Dragon Wasps (2012) – Movie Review
A scientist enlists the help (with surprising ease) of the US army to investigate the mysterious disappearance of her father, deep in the Belizean jungle. Caught in the crossfire between a brutal guerilla army controlled by a mystical warlord, they are also confronted by an even bigger terror – giant mutated wasps that are, for some reason, thirsty for blood.
It’s a situation that everybody has found themselves in at one point or another, so it’s easy to empathise with the poorly-rendered characters. The US soldiers are lifted directly from video games from the nineties; they are gruff, manly, and completely two dimensional. The warlord, named Jaguar and rife with patois, fulfills the “magical black friend” film stereotype perfectly, with the added bonus of a missing eye to add some further tedious mystery to this boring character. The fact that the film relies on such a clichéd trope says a lot about the lack of thinking behind the film – not once, along the entire process, has anyone involved tried to do anything completely unexpected within the genre norms.
The characters can be separated thusly: the soldiers are honest, and trusting; the guerillas are duplicitous and cruel; and the scientists are naive and hot. Not once do any of the characters break any of these character traits, not even for a split-second of moral ambiguity or, heaven forbid, an interesting ethical conundrum.

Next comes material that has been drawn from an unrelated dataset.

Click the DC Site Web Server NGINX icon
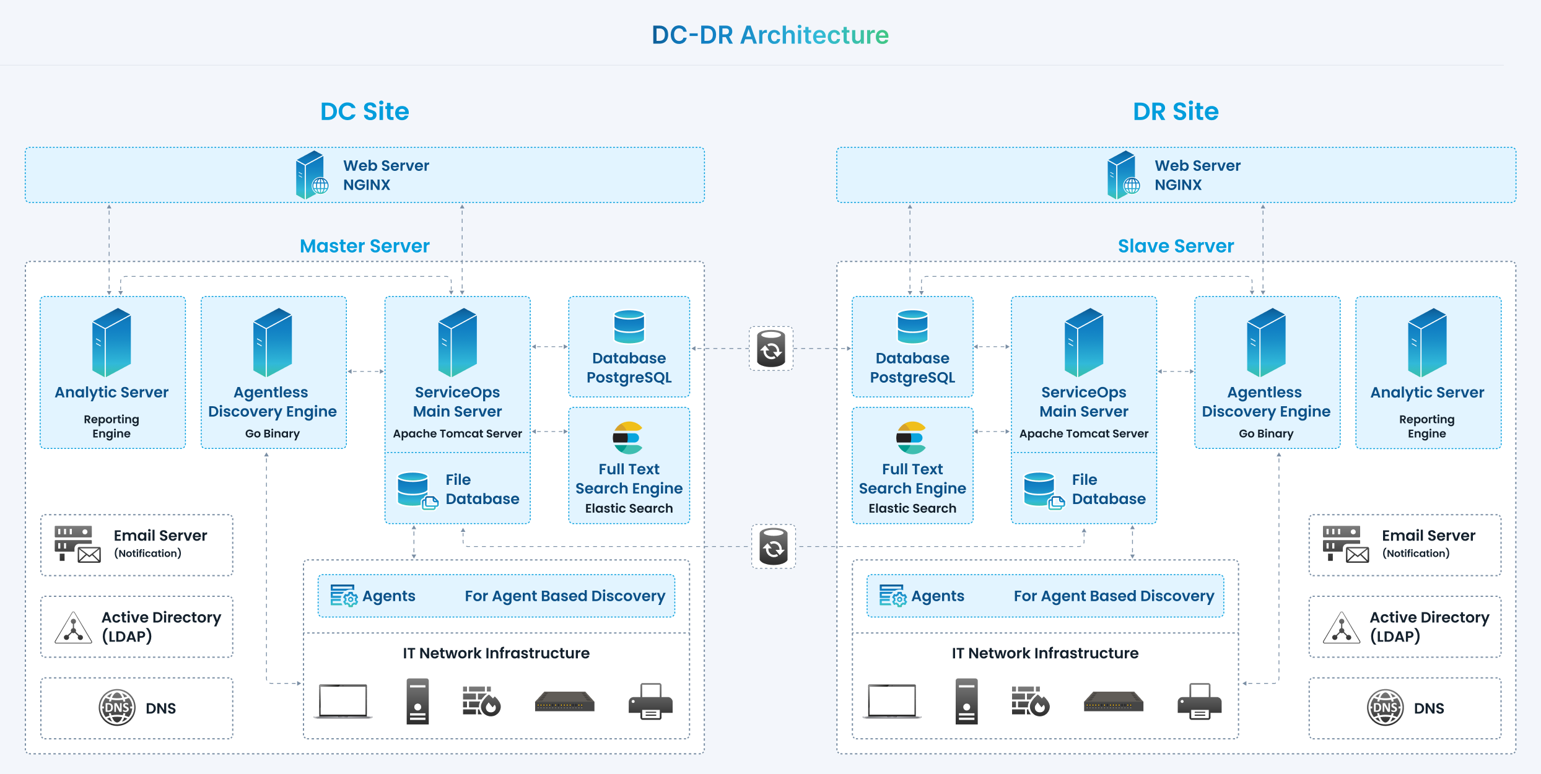Screen dimensions: 1541x774 (x=311, y=175)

In this vein, the dialogue is trite and adds nothing to the film at all. Every line is completely predictable, from the “gags” to the “deep and meaningful” ruminations on life and relationships. The story progresses and there’s twists and turns, but nothing great.
Written by creature feature connoisseur Mark Atkins (Sand Sharks; Snakes on a Train; 30,000 Leagues Under the Sea) and directed by Joe Knee, the film stars Corin Nemec (Stargate SG1; Smallville; Supernatural), Dominika Juillet (Dark Angel), Benjamin Easterday (Stargate SG1; Fast & Furious 5) and Nikolette Noel (The Expendables 2). Juillet gives comparitively the best performance here, in that she seems to mostly resemble a sentient human capable of expressing and responding to the most basic of human emotions.
The film is sold as “Eight-Legged Freaks meets Predator” but isn’t as good as either of those admittedly mediocre films (Predator is completely mediocre – deal with it). It plays like a TV movie with aspirations above it’s medium, but no matter how hard it tries it falls short, every time.